Und unser Mann vom Plakat, Santiago Gómez Pintado, versucht sich von seiner Außenseiterposition verzweifelt nach vorne zu arbeiten. Der 58jährige Autohändler sieht sich selbst gerne in der Rolle des ehrenwerten, arbeitsamen Unternehmers. Nach seinen Hobbys befragt, verweist er auf sein im Zentrum der Hauptstadt gelegenes Autohaus. Er gehe ganz in seiner Arbeit auf; jede freie Minute und jede Pesete investiere er in das Unternehmen. Damit versucht er sich von Mendoza abzuheben. Der derzeitige Präsident von Real Madrid antwortet, nach seiner Arbeit befragt: „Importeur“. Nur zu gut weiß man in der Hauptstadt, was das bedeutet: Sein Handelsimperium baute er mit Penicillin-Schiebereien zwischen Spanien und der UdSSR auf.

Zusammen mit der Skandalpresse holt Pintado zum Schlag gegen seine zwei Mitbewerber aus. Der mit 47 Jahren jüngste im Bunde, Florentino Pérez, einer der größten spanischen Baulöwen, sei in Korruptionsfälle beim Straßenbau in Andalusien verwickelt. Des weiteren beschuldigte er sowohl Mendoza als auch Pérez guter Kontakte zum katalanischen nationalistischen Politiker Miguel Roca. Das bedeutet in den hauptstädtischen Fußballkreisen soviel wie Hochverrat. Ist doch der FC Barcelona, wichtigster Club der nach mehr Unabhängigkeit strebenden Nordregion Katalonien und Meister der letzten vier Jahre, der Erzfeind des für den spanischen Zentralismus stehenden Real Madrid.

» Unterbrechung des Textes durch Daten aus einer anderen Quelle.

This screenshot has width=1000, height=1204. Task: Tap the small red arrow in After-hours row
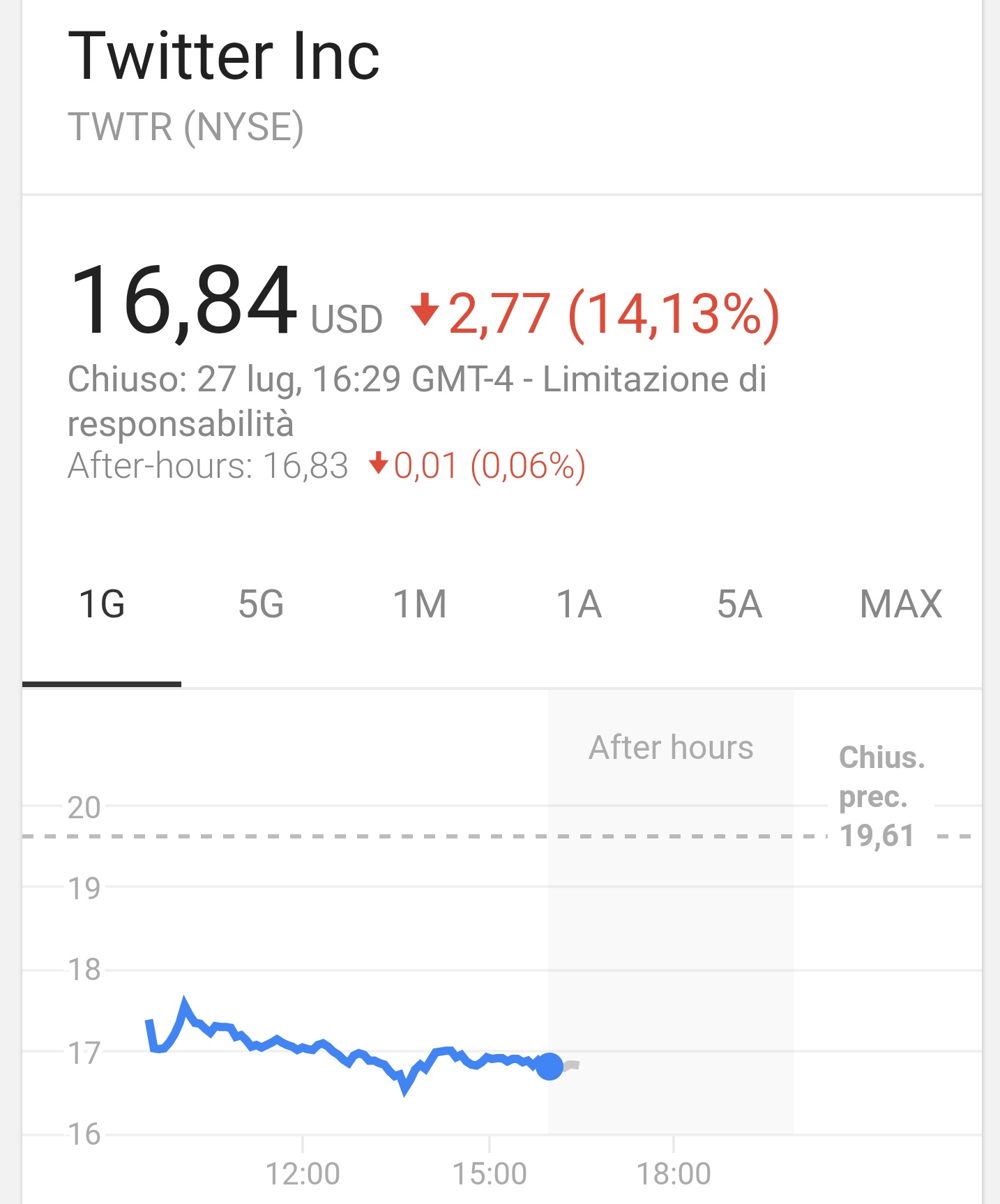click(378, 463)
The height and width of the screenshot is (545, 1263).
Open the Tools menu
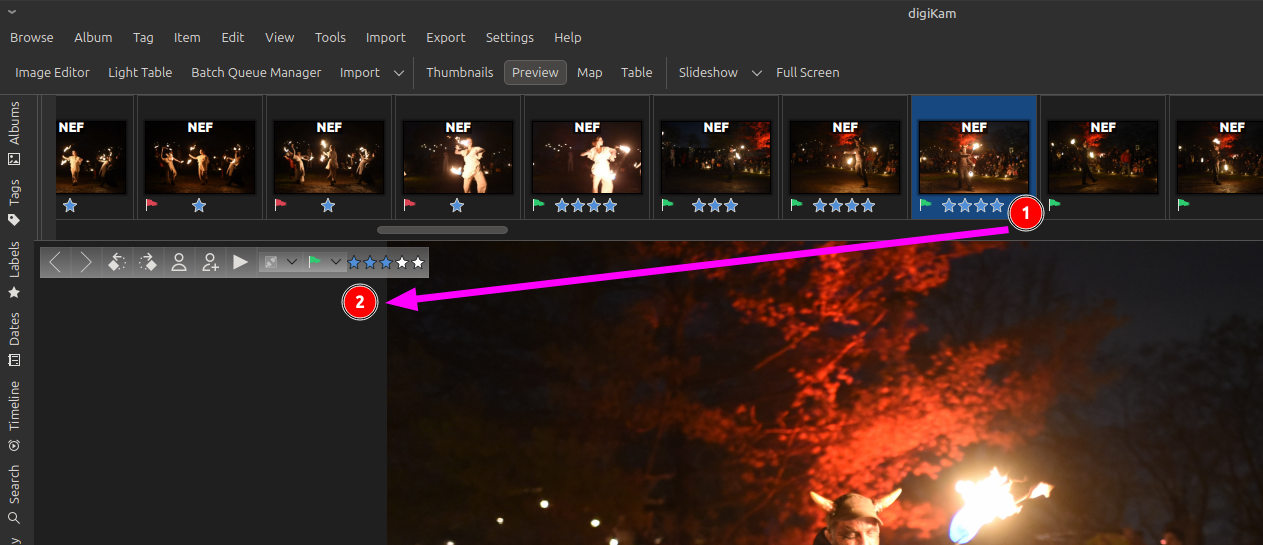point(330,37)
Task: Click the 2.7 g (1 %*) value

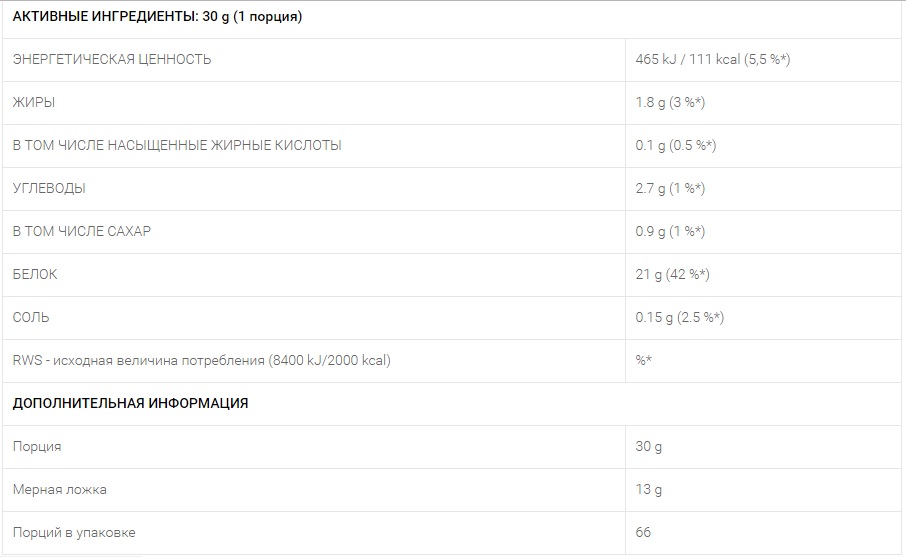Action: [x=670, y=188]
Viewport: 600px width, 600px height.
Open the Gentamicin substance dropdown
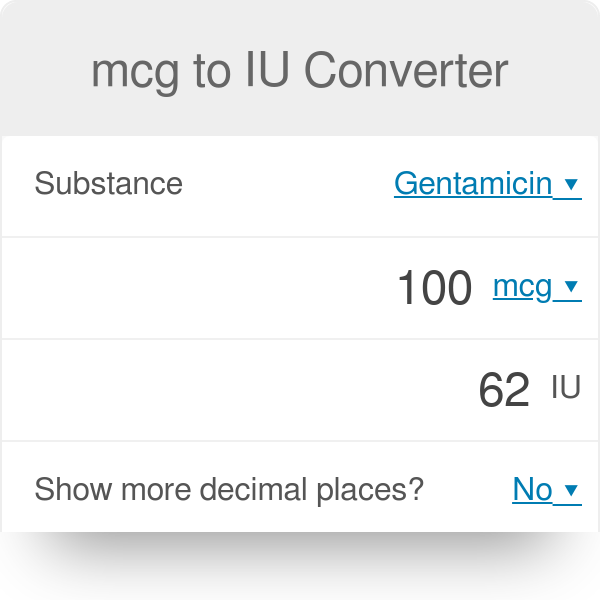coord(473,184)
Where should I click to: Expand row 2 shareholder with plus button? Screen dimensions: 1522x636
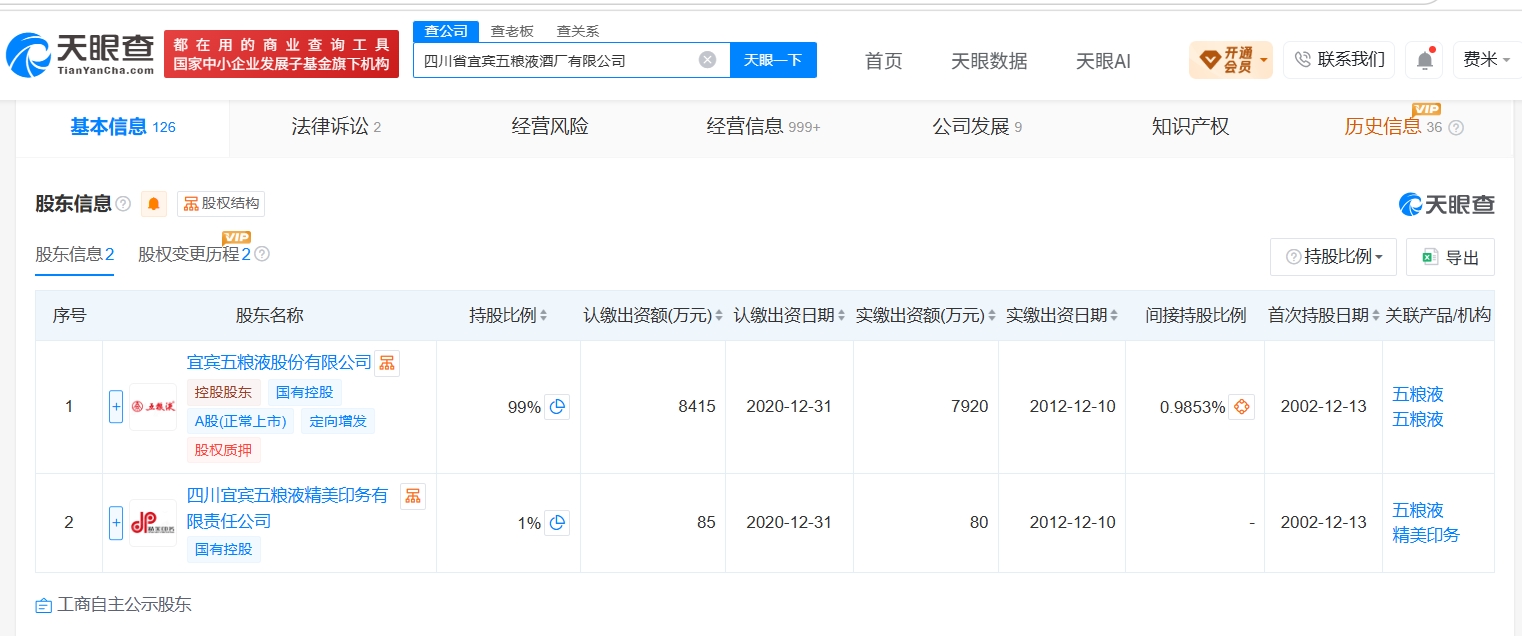tap(116, 522)
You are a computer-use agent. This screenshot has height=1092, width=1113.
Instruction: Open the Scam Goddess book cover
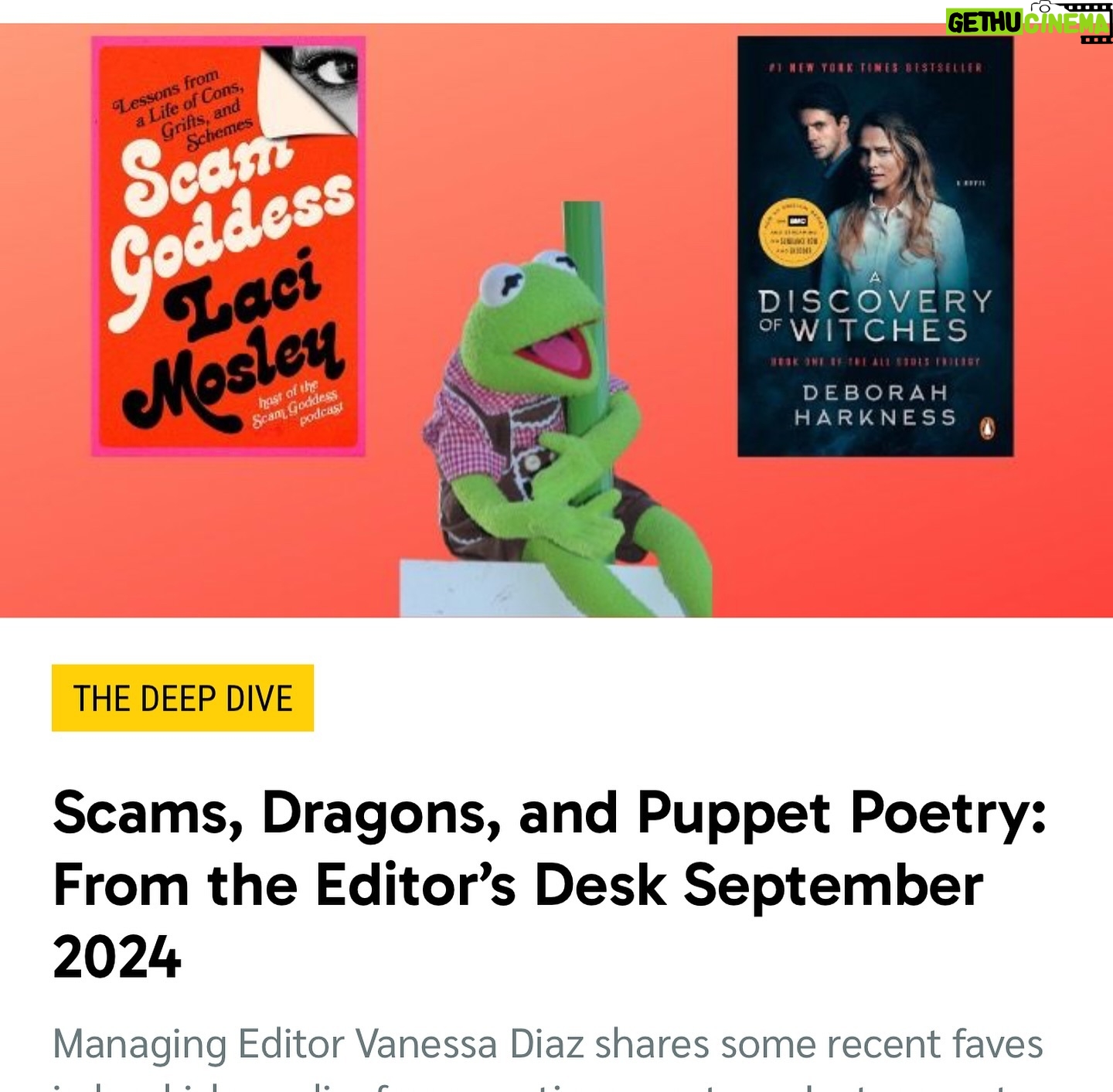pyautogui.click(x=228, y=246)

Die drei Kandidaten sind sich in zwei Punkten einig: Wenn sie gewählt werden, wollen sie ein millionenschweres Projekt, die sogenannte Sportstadt mit Stadien für jedes nur erdenkliche Spiel und mit Trainingszentren verwirklichen, mit oder ohne Geschäftszeile, je nach Plan. Woher das Geld kommen soll, weiß allerdings keiner so recht. Außerdem einigt sie der Glaube an die diesjährige Meisterschaft des Clubs, die bei einer Führung mit drei Punkten Vorsprung in der Tabelle in Reichweite scheint. Und wenn man abermals scheitern sollte, so bleibt doch zumindest ein Trost: Der Meister wird diesmal wohl kaum FC Barcelona heißen.